>> start GIVEN DATA
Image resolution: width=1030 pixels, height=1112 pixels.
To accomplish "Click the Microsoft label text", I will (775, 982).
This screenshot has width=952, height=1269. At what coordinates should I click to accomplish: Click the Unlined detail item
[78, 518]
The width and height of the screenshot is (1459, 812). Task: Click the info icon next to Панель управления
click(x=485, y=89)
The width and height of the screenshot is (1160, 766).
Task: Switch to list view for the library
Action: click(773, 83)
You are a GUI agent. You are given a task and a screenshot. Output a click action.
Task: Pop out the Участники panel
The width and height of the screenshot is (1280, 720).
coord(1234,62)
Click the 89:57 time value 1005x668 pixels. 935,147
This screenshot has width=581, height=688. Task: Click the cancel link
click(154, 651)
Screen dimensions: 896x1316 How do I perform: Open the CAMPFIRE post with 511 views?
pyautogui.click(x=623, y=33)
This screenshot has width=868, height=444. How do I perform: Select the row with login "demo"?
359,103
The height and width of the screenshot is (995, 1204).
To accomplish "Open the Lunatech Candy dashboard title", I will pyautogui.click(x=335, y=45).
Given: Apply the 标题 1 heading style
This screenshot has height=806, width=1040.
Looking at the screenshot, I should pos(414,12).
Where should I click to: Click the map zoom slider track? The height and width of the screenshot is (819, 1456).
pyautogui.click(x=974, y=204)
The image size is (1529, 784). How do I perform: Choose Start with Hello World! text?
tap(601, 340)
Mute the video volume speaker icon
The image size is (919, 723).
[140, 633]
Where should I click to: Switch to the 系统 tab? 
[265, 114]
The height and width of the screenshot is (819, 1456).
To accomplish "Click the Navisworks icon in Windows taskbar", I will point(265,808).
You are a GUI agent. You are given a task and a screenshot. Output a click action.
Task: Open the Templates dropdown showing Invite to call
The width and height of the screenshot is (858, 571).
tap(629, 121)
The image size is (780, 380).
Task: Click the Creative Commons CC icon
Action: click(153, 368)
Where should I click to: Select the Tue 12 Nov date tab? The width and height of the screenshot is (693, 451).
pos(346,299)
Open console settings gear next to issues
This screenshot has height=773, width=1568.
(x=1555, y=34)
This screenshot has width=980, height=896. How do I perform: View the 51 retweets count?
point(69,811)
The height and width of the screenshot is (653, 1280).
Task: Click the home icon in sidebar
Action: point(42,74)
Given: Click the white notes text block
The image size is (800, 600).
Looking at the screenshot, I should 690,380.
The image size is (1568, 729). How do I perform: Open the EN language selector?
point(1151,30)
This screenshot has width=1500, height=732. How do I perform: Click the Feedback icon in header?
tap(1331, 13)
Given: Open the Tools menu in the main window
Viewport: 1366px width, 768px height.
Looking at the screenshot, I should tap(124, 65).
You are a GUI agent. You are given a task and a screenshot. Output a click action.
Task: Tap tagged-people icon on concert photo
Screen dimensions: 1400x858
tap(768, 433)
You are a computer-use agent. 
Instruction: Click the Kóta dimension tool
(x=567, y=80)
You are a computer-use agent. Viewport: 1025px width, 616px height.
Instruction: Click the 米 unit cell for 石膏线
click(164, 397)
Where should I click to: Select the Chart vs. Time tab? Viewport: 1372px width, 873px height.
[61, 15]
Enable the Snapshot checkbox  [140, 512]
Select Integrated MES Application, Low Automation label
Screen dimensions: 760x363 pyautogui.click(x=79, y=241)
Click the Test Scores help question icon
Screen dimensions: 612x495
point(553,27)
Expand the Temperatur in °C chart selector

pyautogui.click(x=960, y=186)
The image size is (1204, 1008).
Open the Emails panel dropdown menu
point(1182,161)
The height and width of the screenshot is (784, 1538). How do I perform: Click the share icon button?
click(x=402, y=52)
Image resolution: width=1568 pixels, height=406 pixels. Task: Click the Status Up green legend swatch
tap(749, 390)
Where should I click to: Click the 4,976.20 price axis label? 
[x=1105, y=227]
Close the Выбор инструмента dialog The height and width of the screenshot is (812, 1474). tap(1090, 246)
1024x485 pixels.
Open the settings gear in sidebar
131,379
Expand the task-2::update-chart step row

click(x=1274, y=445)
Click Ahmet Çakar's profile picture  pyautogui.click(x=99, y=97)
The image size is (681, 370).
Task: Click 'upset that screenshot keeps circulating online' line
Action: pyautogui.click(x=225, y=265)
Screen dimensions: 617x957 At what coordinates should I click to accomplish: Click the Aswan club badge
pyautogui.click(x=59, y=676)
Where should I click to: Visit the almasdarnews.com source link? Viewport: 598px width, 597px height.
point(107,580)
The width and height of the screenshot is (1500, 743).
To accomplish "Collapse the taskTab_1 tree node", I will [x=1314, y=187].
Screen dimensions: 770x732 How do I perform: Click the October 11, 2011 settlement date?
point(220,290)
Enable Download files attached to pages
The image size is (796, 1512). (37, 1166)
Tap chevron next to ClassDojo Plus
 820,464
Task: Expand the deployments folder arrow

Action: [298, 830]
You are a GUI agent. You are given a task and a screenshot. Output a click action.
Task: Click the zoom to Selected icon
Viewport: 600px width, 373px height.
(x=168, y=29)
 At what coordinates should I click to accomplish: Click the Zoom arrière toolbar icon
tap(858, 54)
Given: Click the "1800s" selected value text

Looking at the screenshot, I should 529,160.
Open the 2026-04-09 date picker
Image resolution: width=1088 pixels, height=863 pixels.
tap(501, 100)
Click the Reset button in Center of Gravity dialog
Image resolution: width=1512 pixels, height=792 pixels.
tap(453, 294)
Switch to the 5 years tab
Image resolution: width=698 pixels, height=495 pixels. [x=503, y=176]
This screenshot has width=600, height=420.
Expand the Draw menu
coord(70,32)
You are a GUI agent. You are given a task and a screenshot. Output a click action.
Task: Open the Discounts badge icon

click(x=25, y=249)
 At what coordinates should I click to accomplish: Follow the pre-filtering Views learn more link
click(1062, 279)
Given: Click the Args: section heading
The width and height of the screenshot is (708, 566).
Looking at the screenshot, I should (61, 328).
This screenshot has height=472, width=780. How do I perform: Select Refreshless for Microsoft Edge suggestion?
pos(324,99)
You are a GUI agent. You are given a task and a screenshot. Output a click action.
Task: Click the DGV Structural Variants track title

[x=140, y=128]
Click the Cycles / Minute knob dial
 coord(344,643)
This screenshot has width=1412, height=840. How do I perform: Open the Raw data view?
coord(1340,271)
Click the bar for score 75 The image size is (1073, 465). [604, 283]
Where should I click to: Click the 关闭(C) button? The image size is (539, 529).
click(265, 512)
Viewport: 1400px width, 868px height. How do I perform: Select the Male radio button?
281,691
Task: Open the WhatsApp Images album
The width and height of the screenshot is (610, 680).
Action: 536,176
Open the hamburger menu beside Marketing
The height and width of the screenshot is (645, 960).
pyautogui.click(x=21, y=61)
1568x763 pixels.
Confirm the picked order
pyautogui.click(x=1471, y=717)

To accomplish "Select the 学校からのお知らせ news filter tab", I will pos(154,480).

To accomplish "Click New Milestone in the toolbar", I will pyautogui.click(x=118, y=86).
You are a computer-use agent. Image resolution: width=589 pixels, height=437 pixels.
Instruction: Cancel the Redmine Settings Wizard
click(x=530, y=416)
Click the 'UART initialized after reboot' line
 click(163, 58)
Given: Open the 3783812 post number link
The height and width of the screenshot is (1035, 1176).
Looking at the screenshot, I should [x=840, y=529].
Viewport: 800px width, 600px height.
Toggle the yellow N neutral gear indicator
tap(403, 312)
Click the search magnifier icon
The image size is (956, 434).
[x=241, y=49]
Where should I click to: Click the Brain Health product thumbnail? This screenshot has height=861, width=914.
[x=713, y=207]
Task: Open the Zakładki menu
>> end GIVEN DATA
WHAT TO WORK ON.
Reproduce the lines above verbatim, from the line containing "At what coordinates should I click to accomplish: Follow" through the line containing "Looking at the screenshot, I should (61, 328).", inclusive.

RESULT.
 At what coordinates should I click to accomplish: Follow the pre-filtering Views learn more link
click(1062, 279)
Given: Click the Args: section heading
The width and height of the screenshot is (708, 566).
Looking at the screenshot, I should (61, 328).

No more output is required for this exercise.